Writing Creative Nonfiction has actually been a very interesting book. Again, it's the sort of thing I wish I had found more interesting freshman year in college. Along with other recent books I've read, it's making me think more about the writing I'm reading, and appreciate better what's going on in it.
Probably the most interesting chapter for me was the chapter on Structure. That's always something I'm curious about in a work of art: how it's put together. It also tends to be the aspect that's most mysterious to me, and the one I wish I knew more about. I particularly apply this to music. From all my music classes, I've managed to get Sonata Allegro form down pretty well, but I'm still pretty vague about anything else. (Whether this is my fault or that of the classes, I'm not sure. If I could, I'd take the classes again to find out.) Whenever I'm in a compositional mood, what I most want to find is an interesting structure, but I don't know how to go about creating one.

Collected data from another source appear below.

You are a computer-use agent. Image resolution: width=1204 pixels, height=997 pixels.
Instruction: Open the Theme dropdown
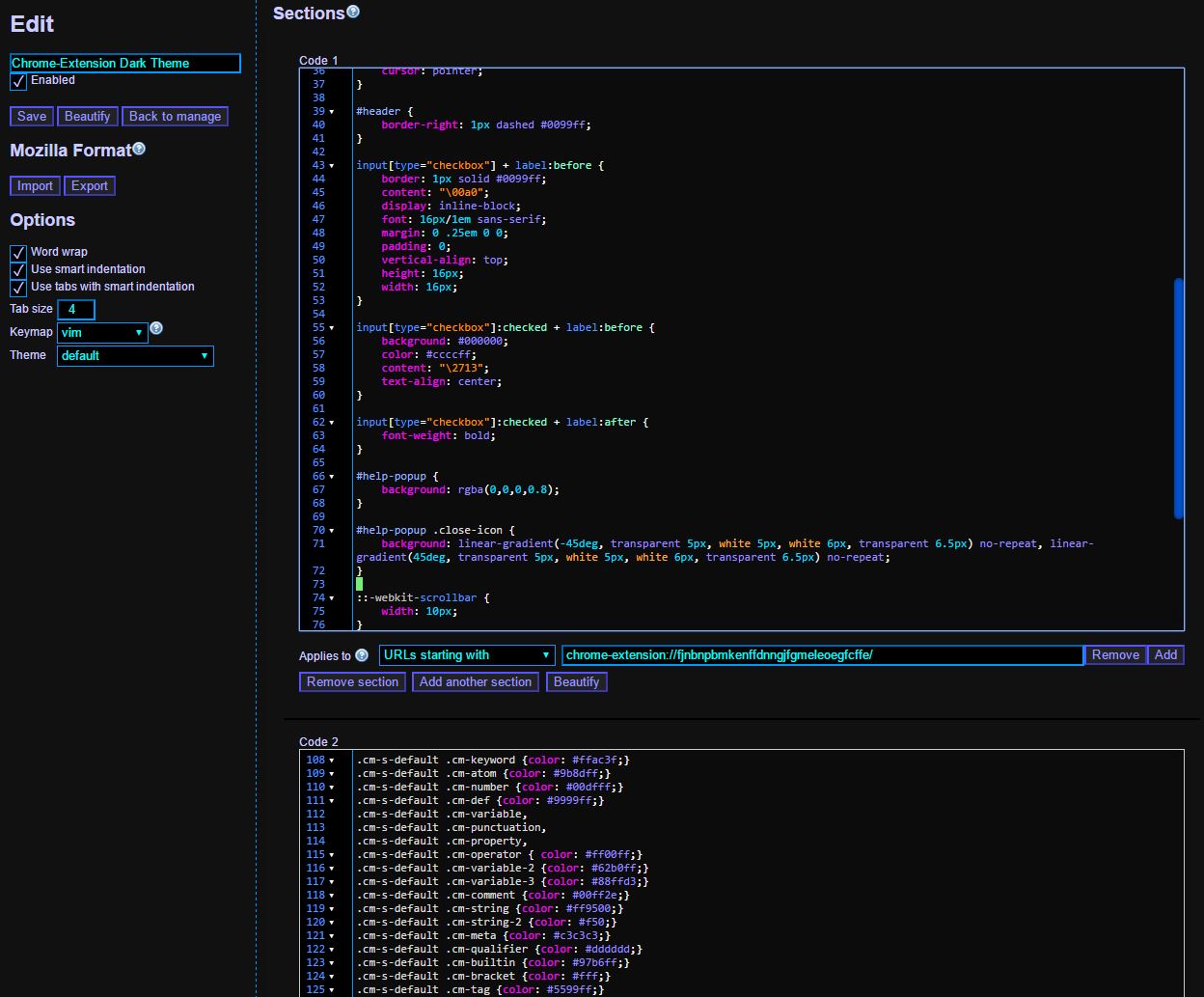135,355
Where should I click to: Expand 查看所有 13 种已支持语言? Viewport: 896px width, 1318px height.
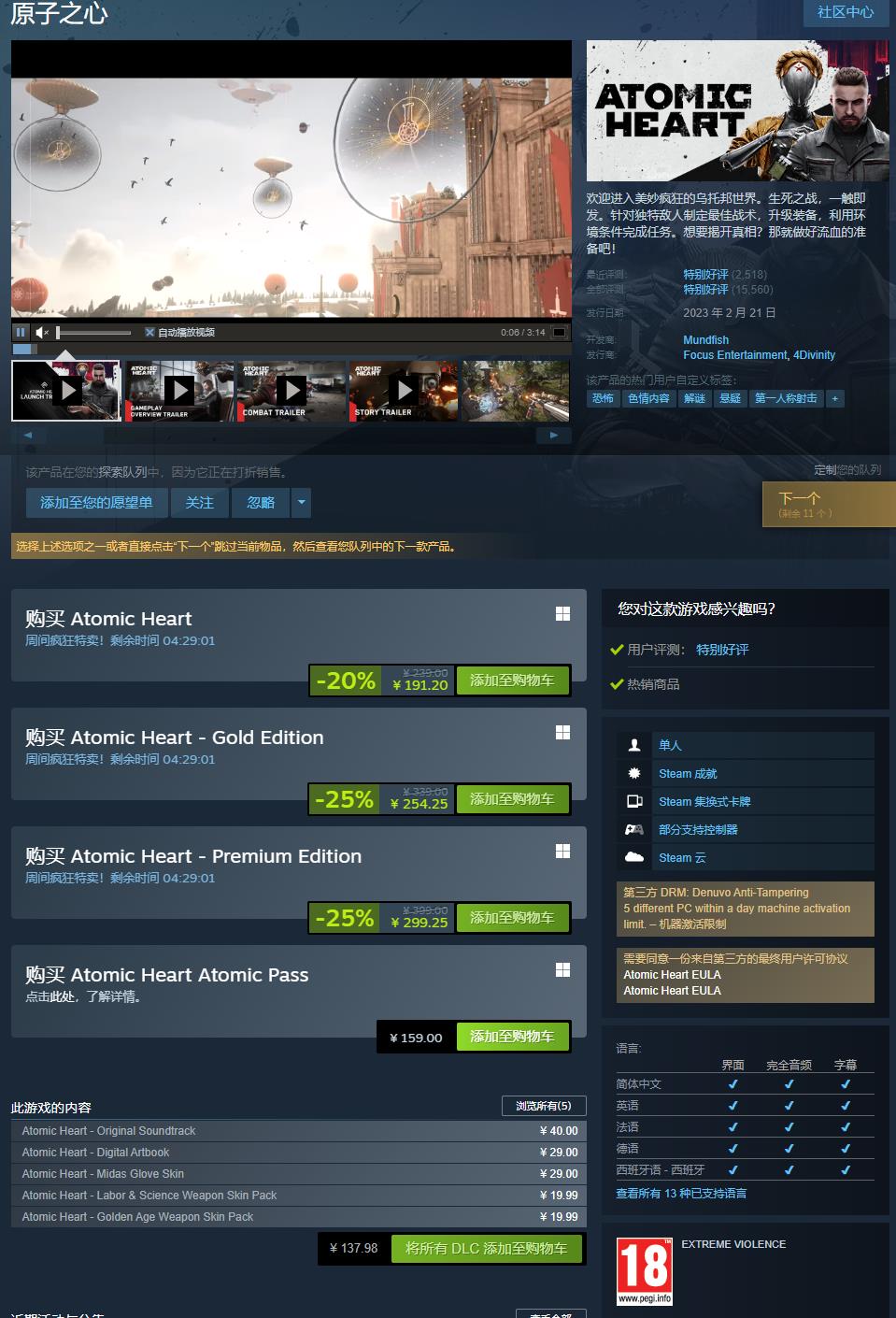click(681, 1193)
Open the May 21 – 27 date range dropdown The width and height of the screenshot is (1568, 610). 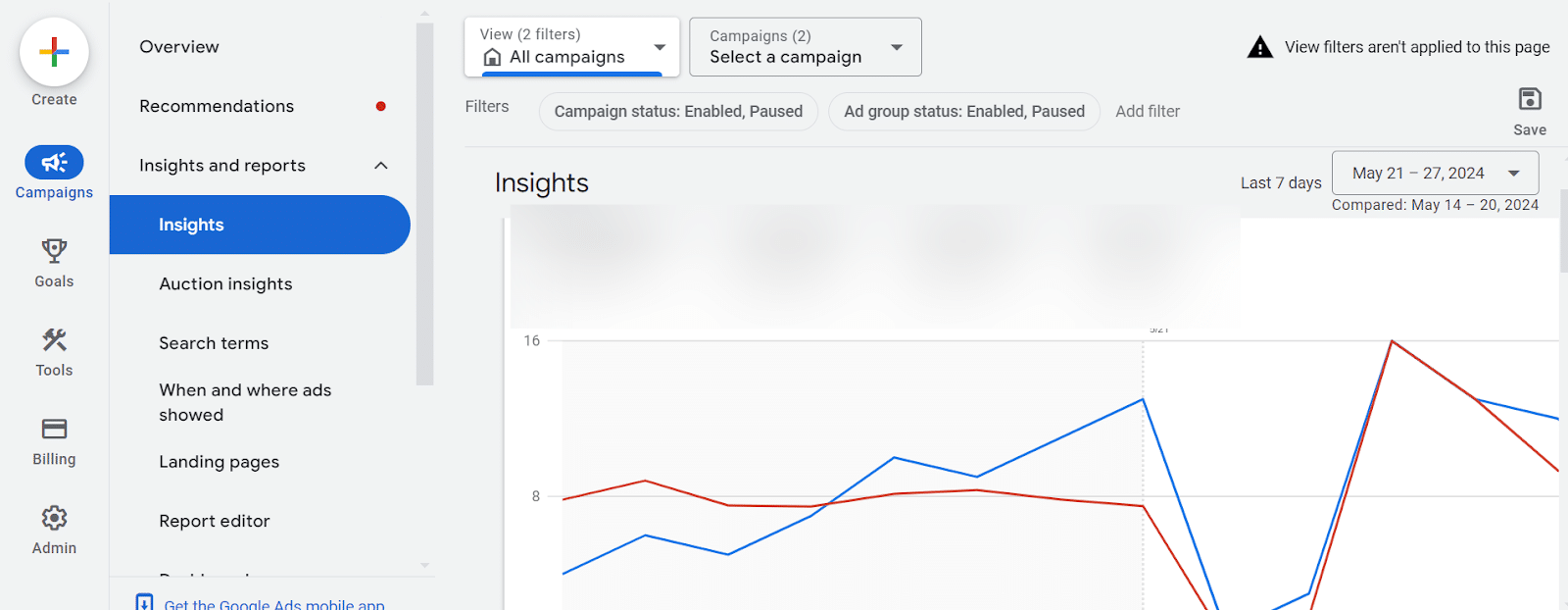point(1435,174)
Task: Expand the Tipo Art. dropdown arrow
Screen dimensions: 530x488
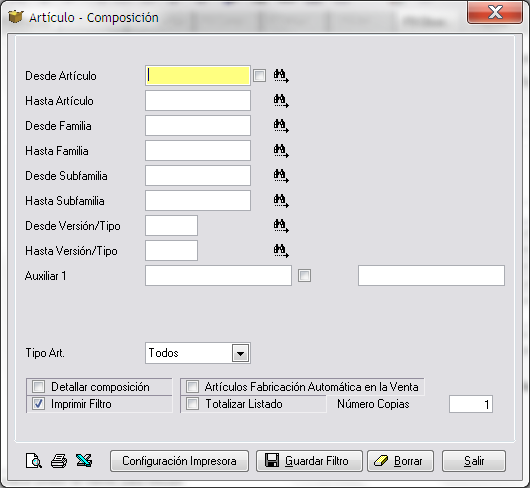Action: [240, 353]
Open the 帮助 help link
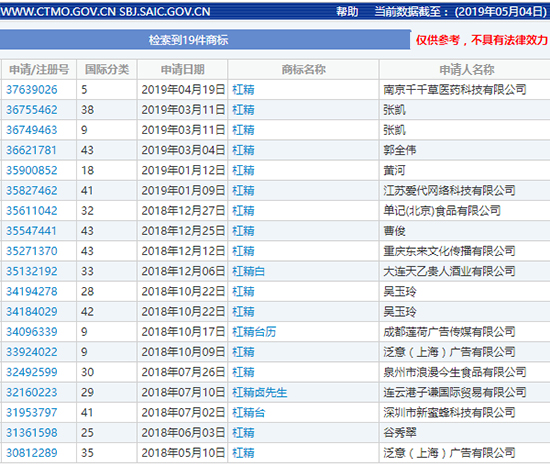 pyautogui.click(x=347, y=12)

Part of the Structure chapter in this book was on "Organic Structure." Based on the name, this is the sort of structure I tend to be looking for. I've had those keywords knocking around in my head for a long time. I like the idea of a piece that seems to have evolved naturally somehow, with the interconnectedness of a living organism, and without blatant marks of human creativity upon it. I've even drawn some things that somewhat approach what I'm thinking of, but I don't know how to translate that sort of idea into music. The mention of Organic Structure in this book got me excited, since it seems that getting this sort of structure in writing would relate to music in it's linearity, which to me is the trickiest thing about it. Unfortunately, this section of the chapter was the least understandable to me. After a few readings, I think I'm starting to understand how it works in his specific example (somebody writing about glacier formation) but it's still hard to make it into a more general idea. But it'll give me some stuff to think about at least.